§ **Work to complete**: Below is a listing; print exactly its lines from the one containing "The width and height of the screenshot is (1045, 583)." down to the one containing "Viewport: 650px width, 475px height.", both inclusive, with every picture left out.

*** Begin section ***

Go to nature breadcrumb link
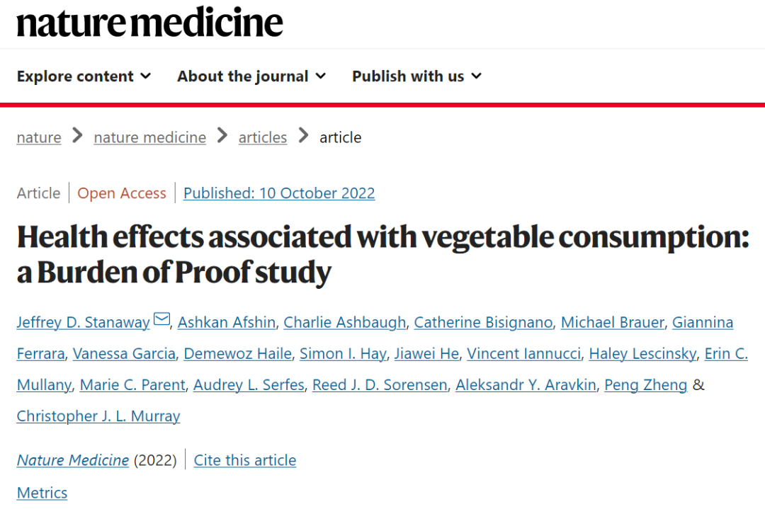765x509 pixels. 39,137
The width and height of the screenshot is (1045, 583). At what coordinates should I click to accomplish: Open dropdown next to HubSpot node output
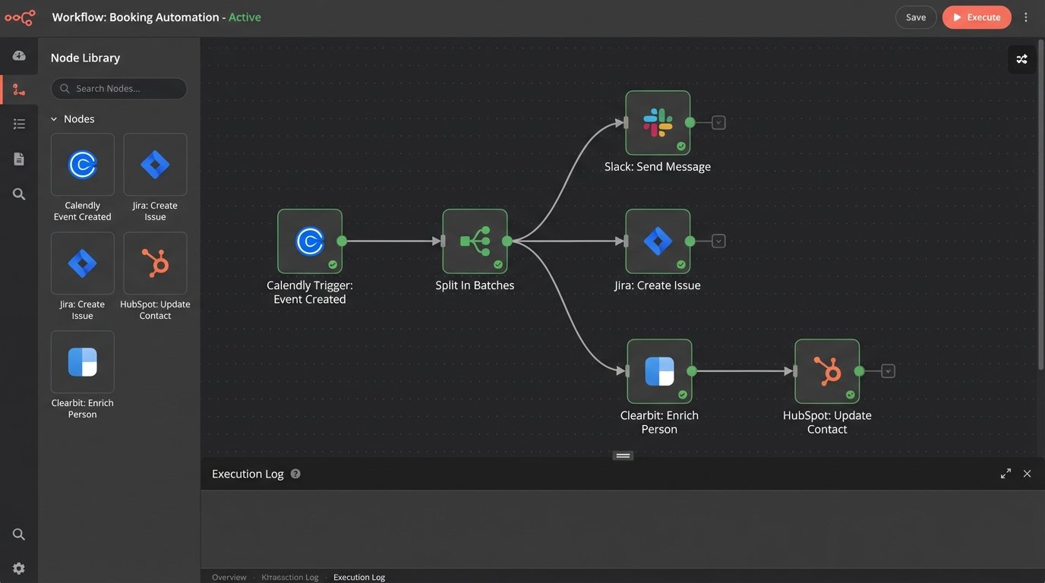(x=888, y=371)
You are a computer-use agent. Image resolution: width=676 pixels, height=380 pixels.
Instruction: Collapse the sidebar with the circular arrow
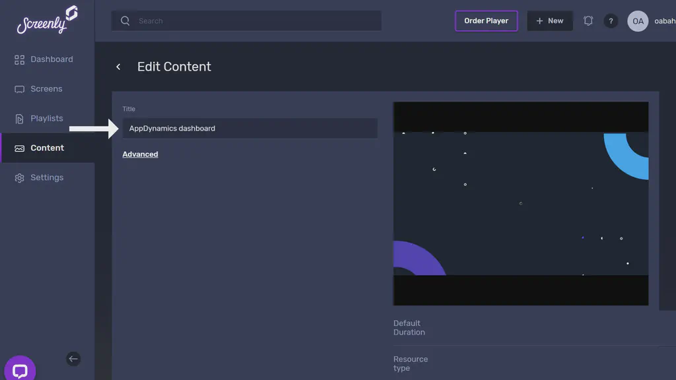(73, 359)
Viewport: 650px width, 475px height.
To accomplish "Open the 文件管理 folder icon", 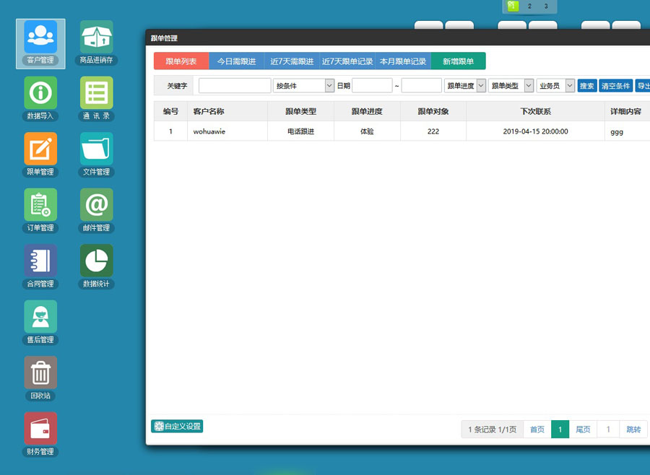I will [x=97, y=149].
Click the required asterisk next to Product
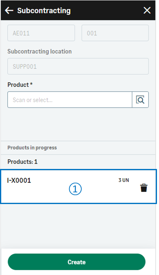The width and height of the screenshot is (159, 275). 31,84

*** End section ***

§ **Exercise response**:
The width and height of the screenshot is (1045, 583). At what coordinates should I click to accomplish: Open dropdown next to HubSpot node output
(x=888, y=371)
You are a computer-use agent. Image resolution: width=676 pixels, height=380 pixels.
Instruction: Collapse the sidebar with the circular arrow
(73, 359)
Viewport: 650px width, 475px height.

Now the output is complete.